Mudra

“Dove va la mano vanno gli occhi dove sono gli occhi c’è l’attenzione dove c’è attenzione c’è emozione, e con essa, l’estasi vibrante” Il termine mudra racchiude molti significati, questo termine ha origine dal sanscrito e significa sigillo , suggellamento, o circuito di deviazione. Il Kularnava Tantra, riporta la parola mudra alla radice “mud” o piacere e “dravay” la forma causale di dru che significa “causare”, “provocare”. Mudra è perciò definito anche come “sigillo”, “scorciatoia” o “circuito di deviazione”; è quindi un modo per racchiudere e sigillare l’energia che apporta gioia. Le mudra indicano usualmente particolari posizioni simboliche principalmente delle mani e delle dita, ma anche del corpo, degli occhi , tecniche di respirazione che, a seconda del contesto in cui vengono praticate, hanno scopi diversi. Permettono il controllo e la attivazione dell’energia nel corpo e vengono impiegate quindi come supporto alle tecniche di concentrazione e di meditazione ma possono venire eseguite anche per scopi terapeutici, mistici, devozionali estetici ed artistici, come ad esempio nelle danze sacre.

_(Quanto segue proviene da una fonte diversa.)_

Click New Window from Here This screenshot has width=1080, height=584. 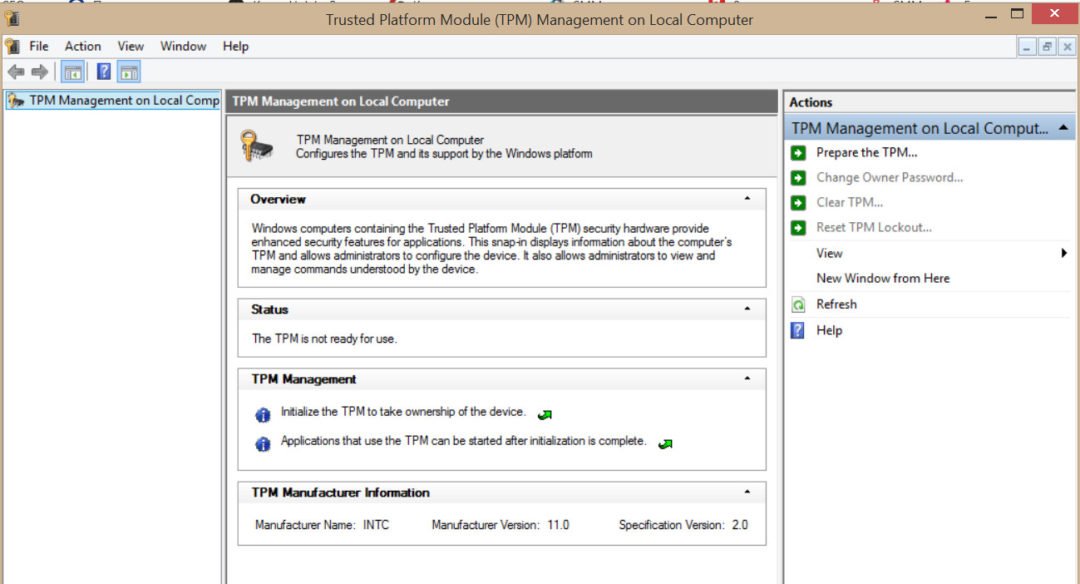(x=883, y=278)
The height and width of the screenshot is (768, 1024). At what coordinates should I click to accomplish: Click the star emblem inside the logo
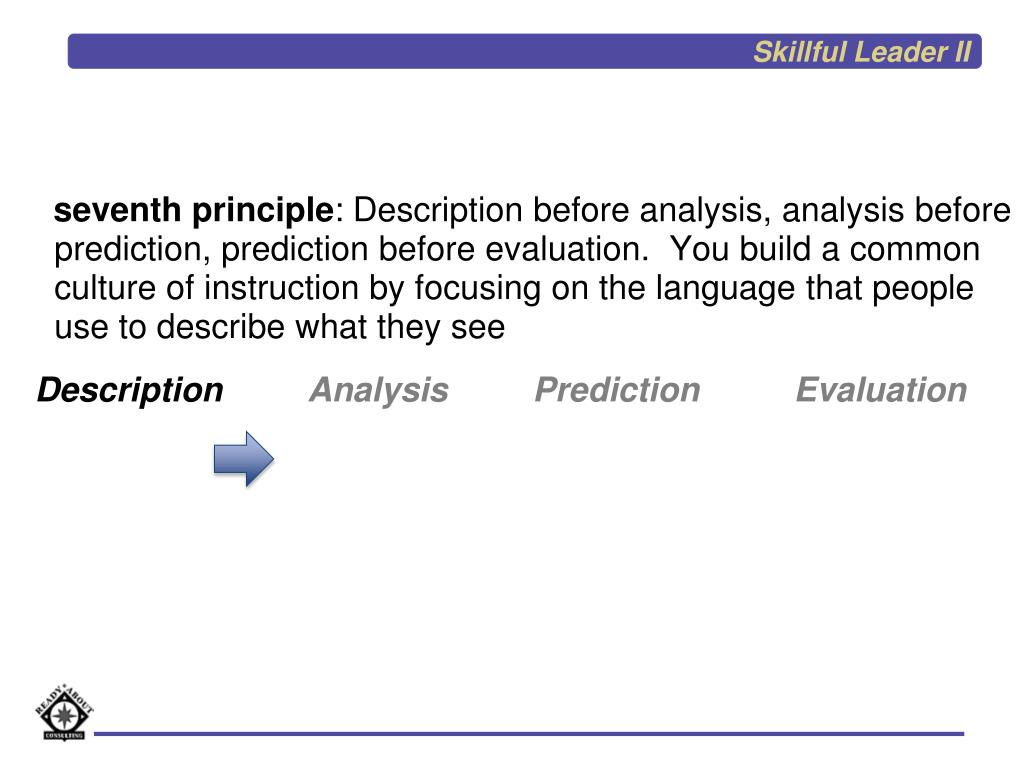tap(64, 716)
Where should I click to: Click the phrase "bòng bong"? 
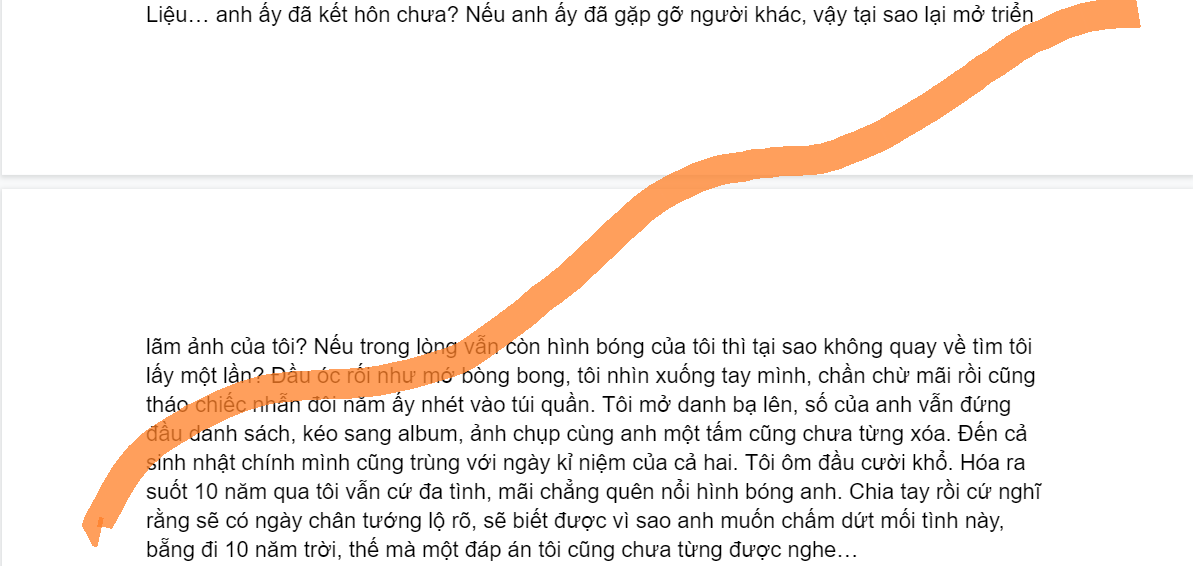coord(524,376)
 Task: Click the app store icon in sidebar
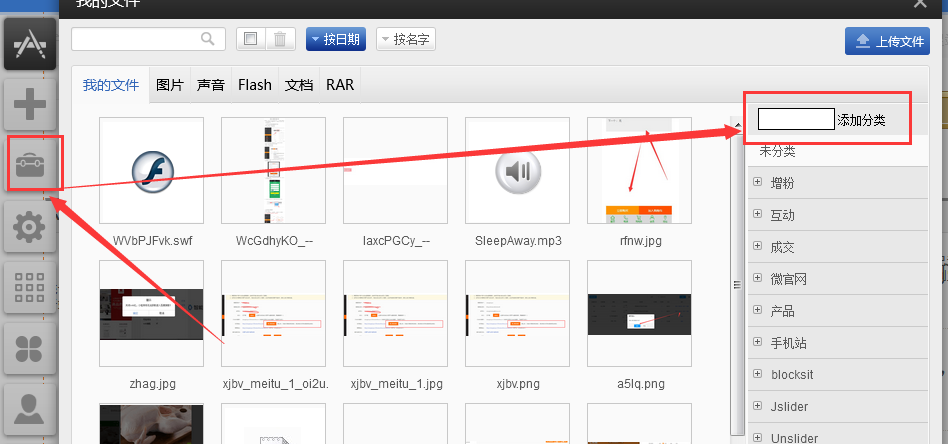pyautogui.click(x=30, y=43)
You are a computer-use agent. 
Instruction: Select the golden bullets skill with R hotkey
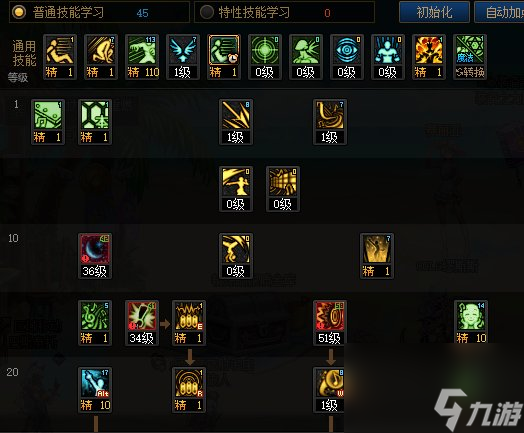click(x=189, y=383)
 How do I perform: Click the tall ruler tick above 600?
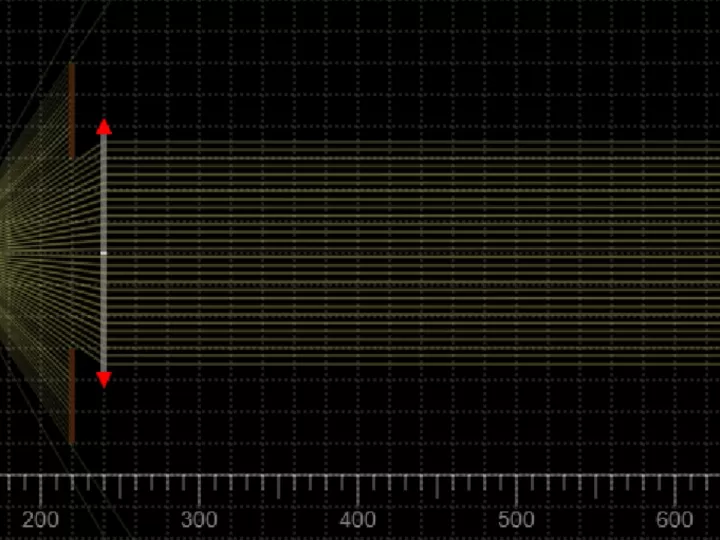pos(675,490)
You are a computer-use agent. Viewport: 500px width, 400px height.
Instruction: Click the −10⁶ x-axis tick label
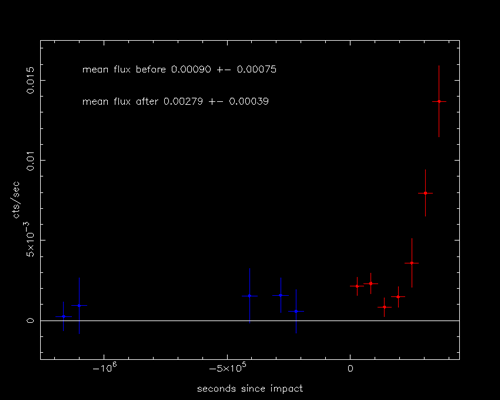[x=105, y=368]
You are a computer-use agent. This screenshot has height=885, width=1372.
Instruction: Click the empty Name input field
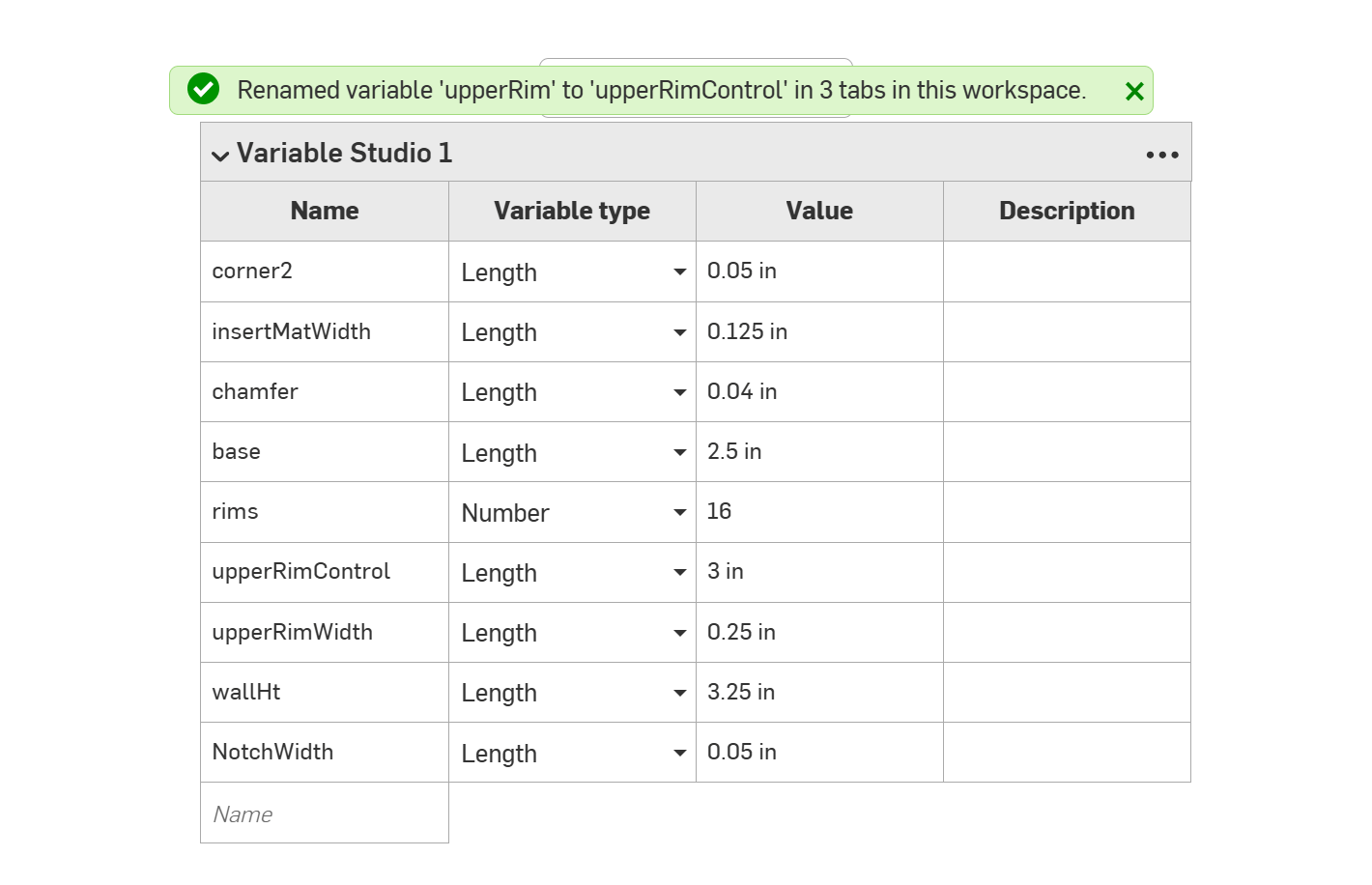324,813
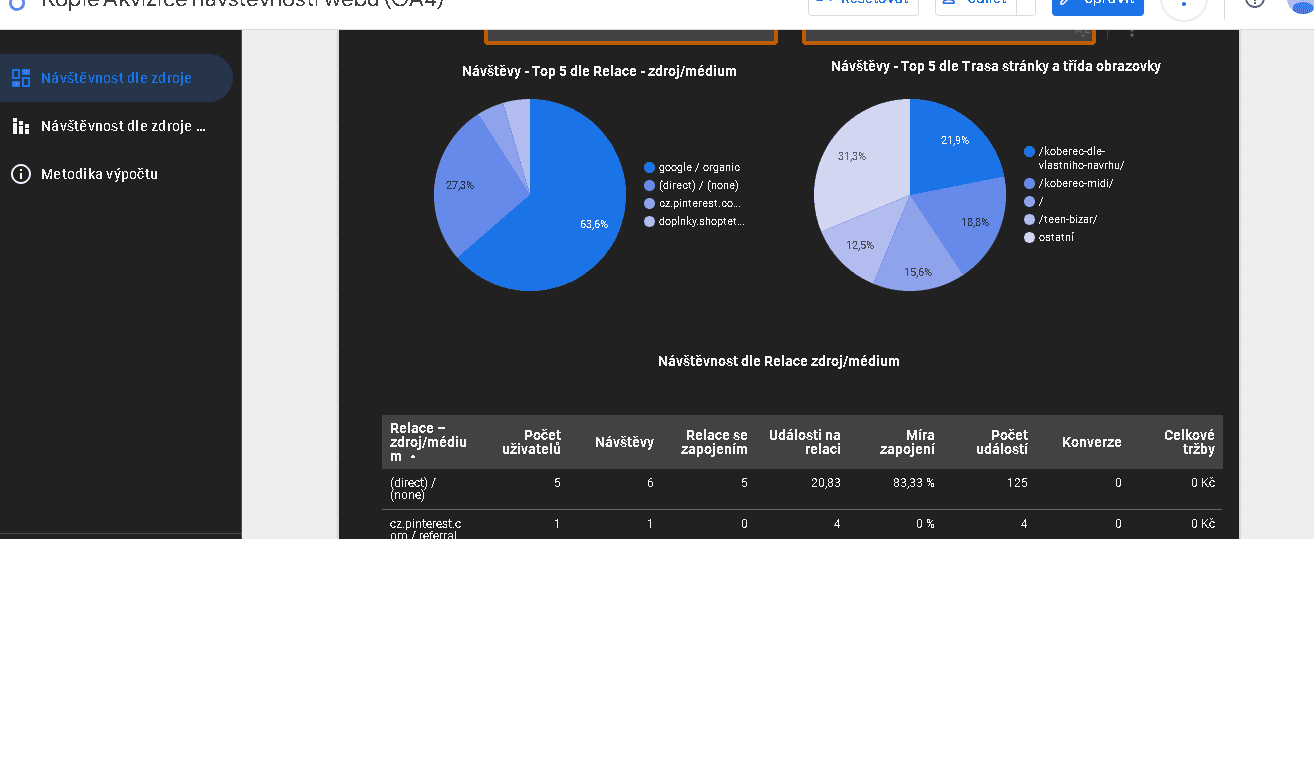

Possiamo ben dire che mediante la contemplazione del gesto si crea un collegamento tra l’uomo e il Divino, tra l’energia individuale e la forza universale. Sicuramente al di fuori di tutti i significati che ci sono pervenuti, originali o reinterpretati delle mudra rimane l’esperienza che consente di far vibrare gli stati più profondi dell’essere, di quella sapienza comune universale chiamata da Jung inconscio collettivo .

In testi classici di Hatha yoga come l’Hatha Yoga Pradipika (La lucerna dell’Hatha yoga) di Svatmarama e nella Gheranda Samhita, le mudra sono elencate nei capitoli che riguardano il controllo del prana, insieme ai bandha: mentre le asana servono a rendere il corpo “stabile, sano e leggero”. Questi testi considerano le mudra una yoganga, cioè una branca indipendente dallo yoga, che richiede una consapevolezza molto sottile. le mudra infatti andrebbero introdotte dopo che si è raggiunta una certa capacità nella pratica di asana, pranayama e bhanda, perciò dopo che sono stati eliminati i blocchi più grossolani. Le mudra sono pratiche superiori che portano al risveglio dei 5 prana, dei chakra e quindi della energia vitale. Ecco perché è fondamentale che l’apprendimento pratico delle mudra avvenga attraverso una trasmissione diretta da maestro ad allievo.